I am trying to use SentencePiece to preprocess some sequence data, but I am getting an error message
Permission denied: ““tmp/spm”.model”: No such file or directory Error #2
Does anyone know why this might be? how to fix it?
!pip install sentencepiece
from fastai import *
from fastai.text import *
url = 'https://www.uniprot.org/uniprot/?query=reviewed:yes&format=tab&limit=500&columns=sequence'
#url = 'https://www.uniprot.org/uniprot/?query=reviewed:yes&format=tab&columns=sequence'
seqs = pd.read_csv(url)
data = (TextList.from_df(seqs, processor=[OpenFileProcessor(), SPProcessor()])
This makes be me believe that sentencepiece is not able to perform subword tokenization. My understanding is SPProcessor need to create a tmp/spm.model and tmp/spm.vocab in the directory where this notebook is located.
Also the code is using fastaiv1. And I haven’t used sentencepiece in V1 version.
Need additional information to diagnose further. Please review this How to debug your code and ask for help with fastai v2
I have recently used
SubwordTokenizer which according to the source code actually uses
SentencePieceTokenizer, however, in fastai v2 (which I stronly recommend).

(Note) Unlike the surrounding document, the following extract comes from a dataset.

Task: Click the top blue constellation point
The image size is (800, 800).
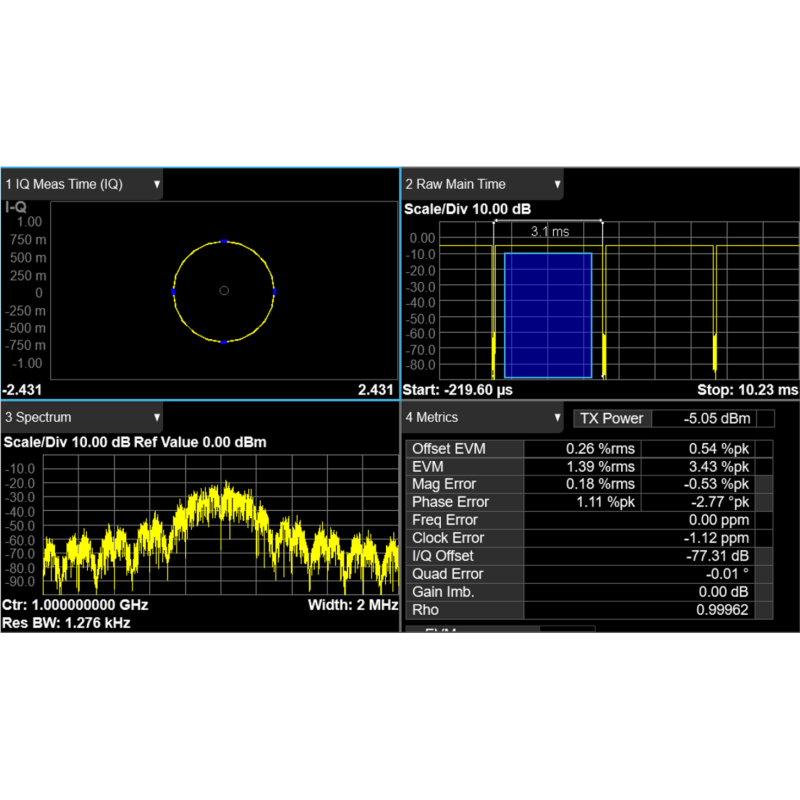Action: (224, 242)
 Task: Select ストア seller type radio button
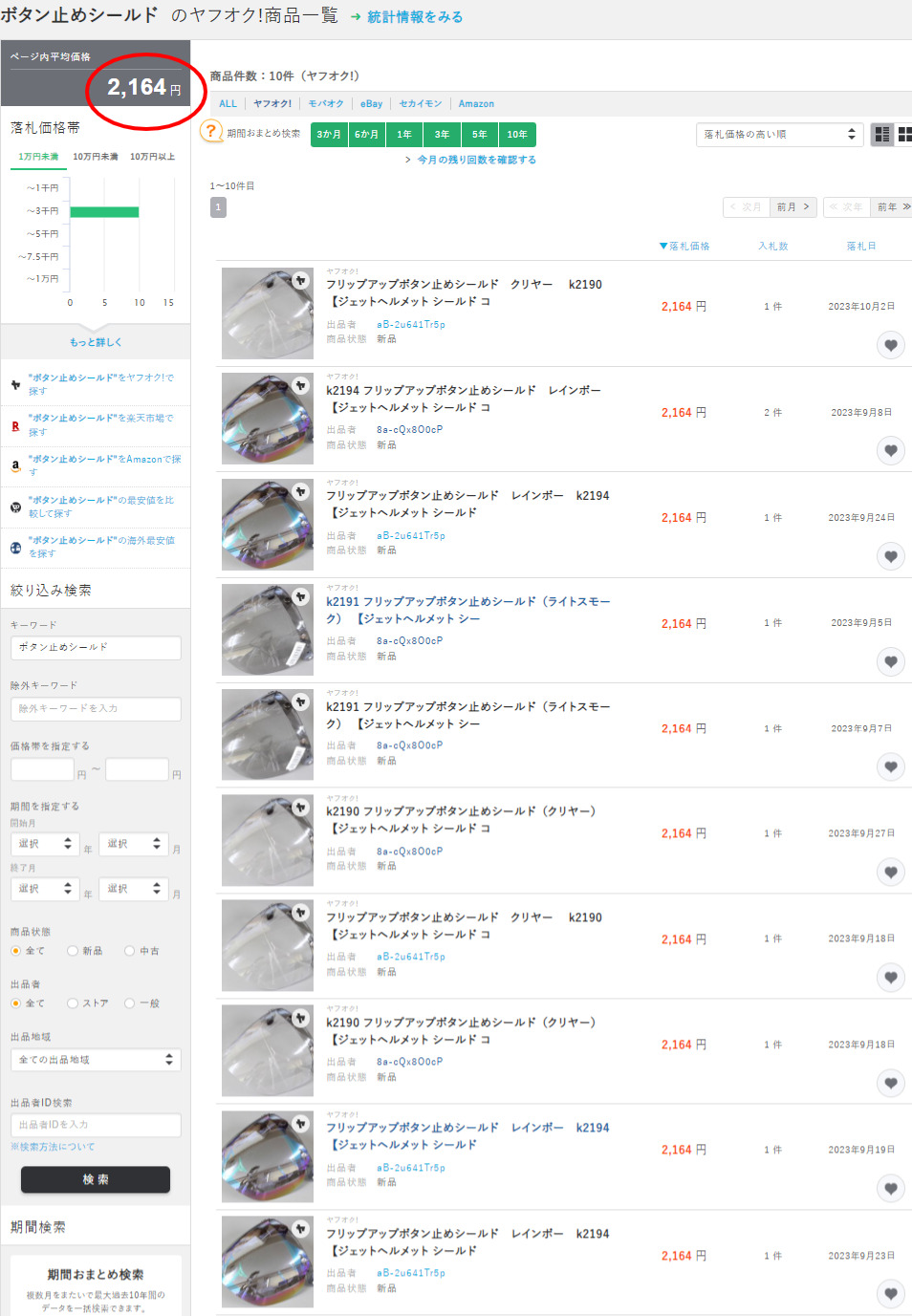[x=73, y=1003]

See this post: Tokenizer with pretrained vocab in fastai
When you create your dataloaders (i.e. databunch in fastai 1 terminology) with
SubwordTokenizer, fastai trains a tokenizer on your corpus and saves it under
'tmp/spm.model' for later use.
Ah I see. Yes I was going off of an nlp notebook jeremy wrote last year so I guess it was using the older version of fastai.
if I was training a language model from scratch do I need to train the tokenizer separately? or can I just include tok=sentencepiecetokenizer() as an argument in my Datablock?
I don’t think you need to explicitely train the tokenizer as I did in the post I shared (there I just wanted to demonstrate how to load a previously trained tokenizer). Setting up the dataloaders with
tok=SubwordTokenizer() should create and save the tokenizer automatically.
If I want to substantiate the dls object again without it retraining the subword tokenizer again, bow would I do that? Would it just be tok=‘tmp/some.model’